§ **Tujuan Tugas**
(a) Daerah mana saja di Indonesia yang disebut dalam berita tentang Mukhzamillah pada kutipan teks, di luar menu navigasi situs? Sebutkan semuanya.
(b) Menurut kutipan teks, apa yang membuat Milla bisa menempuh pendidikan hingga ke Australia meskipun ia anak tukang tambal ban sepeda ontel?

§ **Kutipan Teks**

• logo nu online jatim
Home Metropolis Malang Raya Madura Tapal Kuda Kediri Raya Matraman Pantura Khutbah Keislaman Tokoh Rehat Jujugan Nusiana Opini Pendidikan Pemerintahan Parlemen Pustaka Video Risalah Redaksi NU Online Network
Kamis, 25 April 2024

Tokoh

Santri Putri Ini Kuliah Hingga ke Australia, Kini Energik Berkhidmat di NU Sidoarjo

Santri Putri Ini Kuliah Hingga ke Australia, Kini Energik Berkhidmat di NU Sidoarjo
Mukhzamillah (berjilbab) saat wisuda di New England University Asutralia. (Foto: NOJ/ Mukhzamilah)
Mukhzamillah (berjilbab) saat wisuda di New England University Asutralia. (Foto: NOJ/ Mukhzamilah)

Sidoarjo, NU Online Jatim

Kuliah di luar negeri tidak bisa dijalani semua santri Indonesia. Tetapi tidak bagi Mukhzamillah. Perempuan kelahiran Pasuruan 40 tahun silam ini berhasil membuktikan bahwa sosok santri putri juga bisa mengenyam pendidikan di New England University Asutralia pada tahun 2008.

 

Padahal, Milla merupakan anak tukang tambal ban sepeda ontel di Pandaaan, Pasuruan, Jawa Timur. Tetapi, kemampuan dan semangatnya belajar membuatnya bisa menempuh pendidikan hingga ke Australia.

§ **Data yang Diberikan**
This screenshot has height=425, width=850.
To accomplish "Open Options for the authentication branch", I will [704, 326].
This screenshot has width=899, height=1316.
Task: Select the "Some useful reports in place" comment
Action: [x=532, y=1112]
==
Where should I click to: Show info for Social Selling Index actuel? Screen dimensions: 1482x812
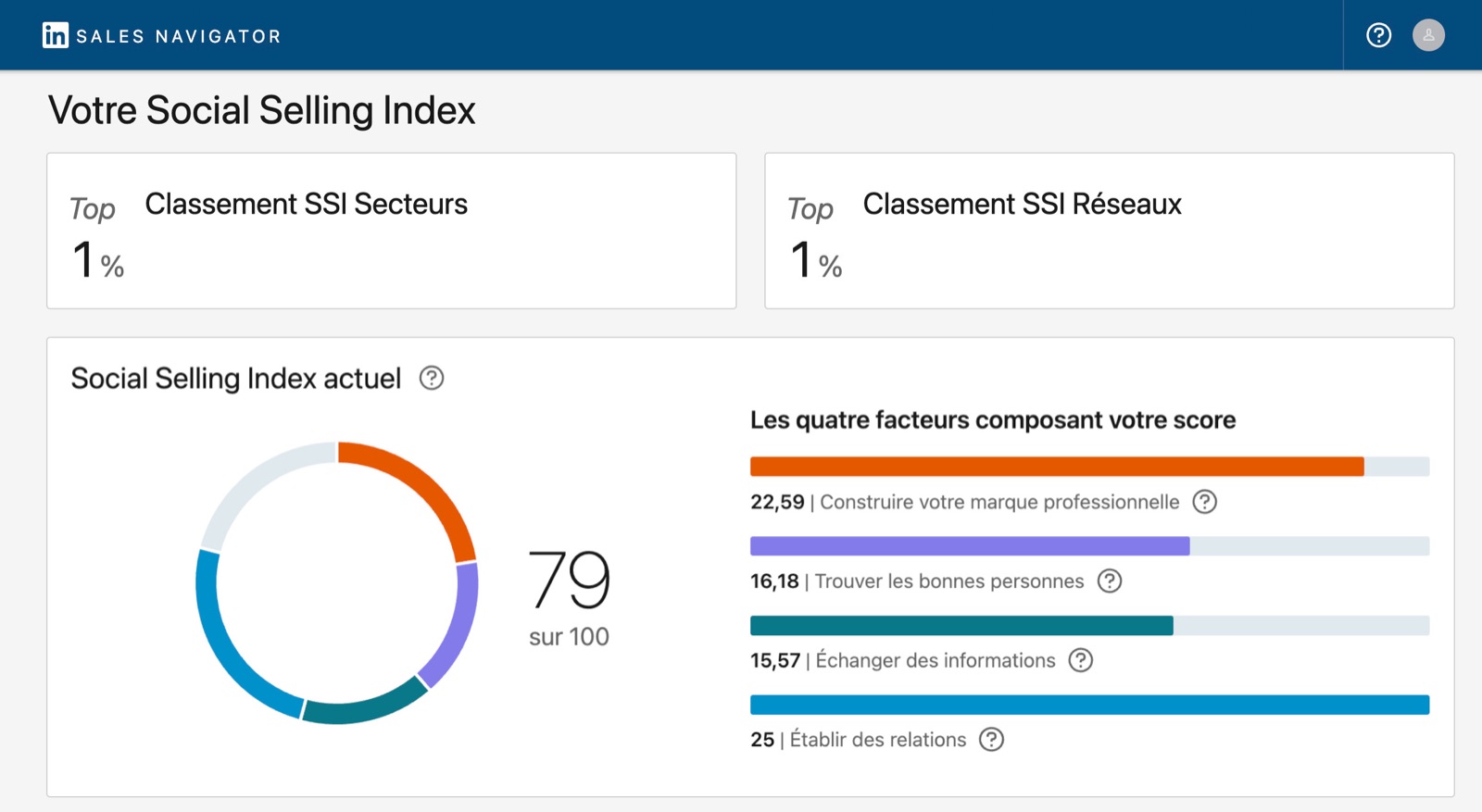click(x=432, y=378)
---
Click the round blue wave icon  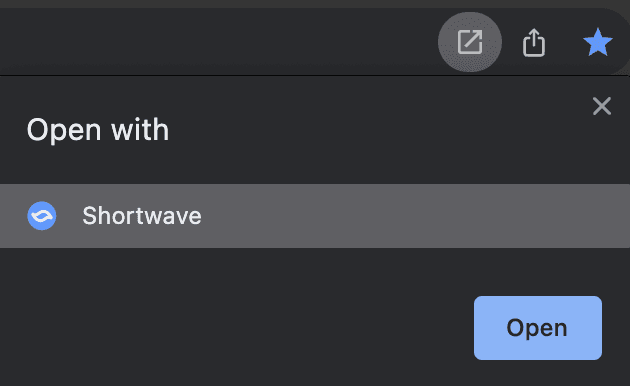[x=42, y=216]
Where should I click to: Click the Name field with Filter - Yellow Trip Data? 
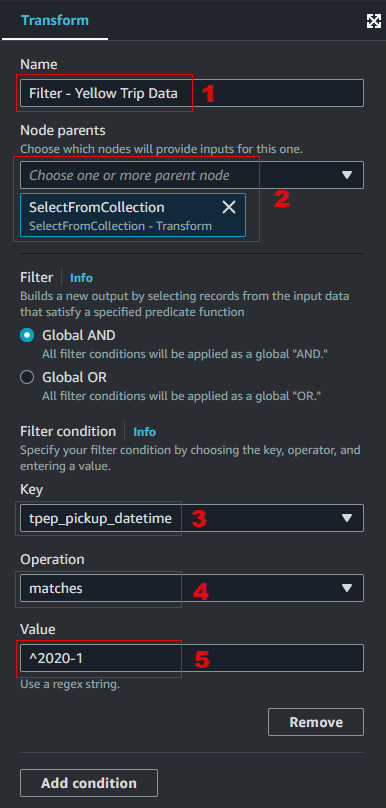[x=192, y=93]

§ **Jawaban Akhir**
(a) Sidoarjo, Pasuruan, Pandaaan, Jawa Timur

(b) Kemampuan dan semangat belajarnya membuat Milla bisa menempuh pendidikan hingga ke Australia.